Witness is a moving project, serving as both a memorial to those lost and a charge to not let such events repeat themselves.
Witness integrates photographs and survivor testimonies into an exploration of the Holocaust in its historical place. The project draws from the March of the Living—an international effort to familiarize later generations with the horrors of the Shoah—to explore the continued resonance of genocide in world culture.
The purpose of Witness, and of the March of the Living itself, is to ensure that the particulars of the Nazis’ genocidal efforts are never forgotten or repeated. As such, both incorporate the experiences and reactions of next generations across the religious spectrum. Witness includes a prefatory endorsement from Pope Francis, and photographs and testimonies from the March include interreligious and international reactions.

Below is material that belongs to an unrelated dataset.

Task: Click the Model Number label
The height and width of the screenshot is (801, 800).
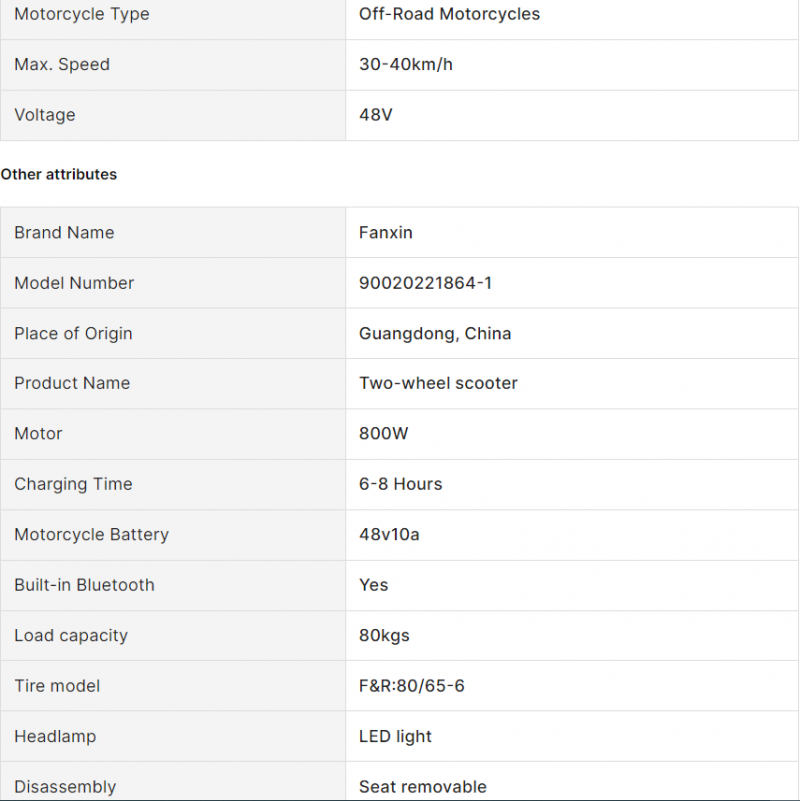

Into such reactions are woven stories of the Holocaust itself. The book begins by rooting anti-Semitism, first as a theological position, and later as one with racial overtones. First photographs are both shocking and familiar, including the liberated barracks at Buchenwald, from which skeletal survivors stare out at their liberators. Such photographs afford the readers opening opportunities to explore the cruelties visited upon those the Third Reich aimed to annihilate.
Just as compelling are stories from those perhaps less familiar: survivors hidden by the Righteous Among the Nations, survivors of the camps not as well known as Elie Wiesel. Photographs place these aging survivors amongst students who hope to learn from them, and center their testimonies in locales once horrific, and now left as memorials.
The project is meticulous about assigning credit to those who resisted Nazi tactics, both amongst those who formed resistance forces and citizens who protected those in danger. “I was brought up to believe that a person must be rescued when drowning,” writes Irena Sendler, an Oskar Schindler-esque figure, “regardless of religion and nationality.” Such imperatives echo as a never again, and stories of rescues—or national refusals to host refugees—reverberate with particular force.
Witness is a moving project, one which serves as both a memorial to those lost and a charge to not let such events repeat themselves. Poems and testimonials explore topics ranging from the nature of evil to forgiveness, resulting in tremendous emotional pull. This is an important and worthwhile collection, laden with moral imperatives that none should evade.